-- Information provided --
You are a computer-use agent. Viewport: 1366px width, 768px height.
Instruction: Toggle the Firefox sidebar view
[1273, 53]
---
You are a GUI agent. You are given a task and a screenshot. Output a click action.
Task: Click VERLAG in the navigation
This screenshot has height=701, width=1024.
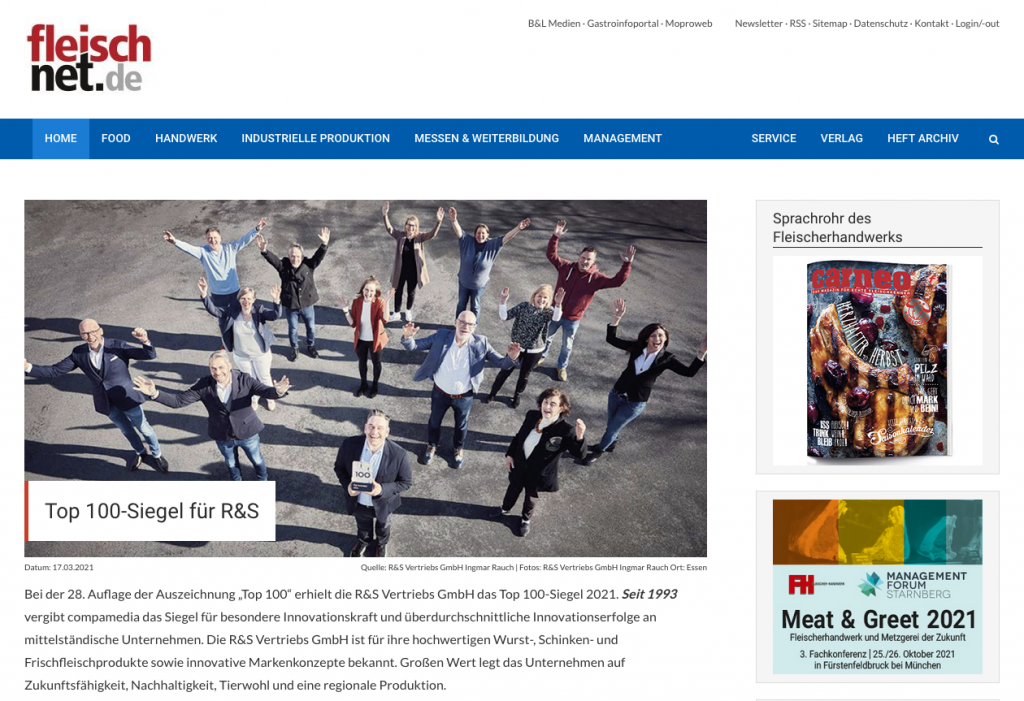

-- Aim of the task --
In the data above, find the line that contains "Task: Click VERLAG in the navigation" and the line that contains "This screenshot has height=701, width=1024.". Repeat exactly those lines and every line between them, and only those.

-- Expected output --
Task: Click VERLAG in the navigation
This screenshot has height=701, width=1024.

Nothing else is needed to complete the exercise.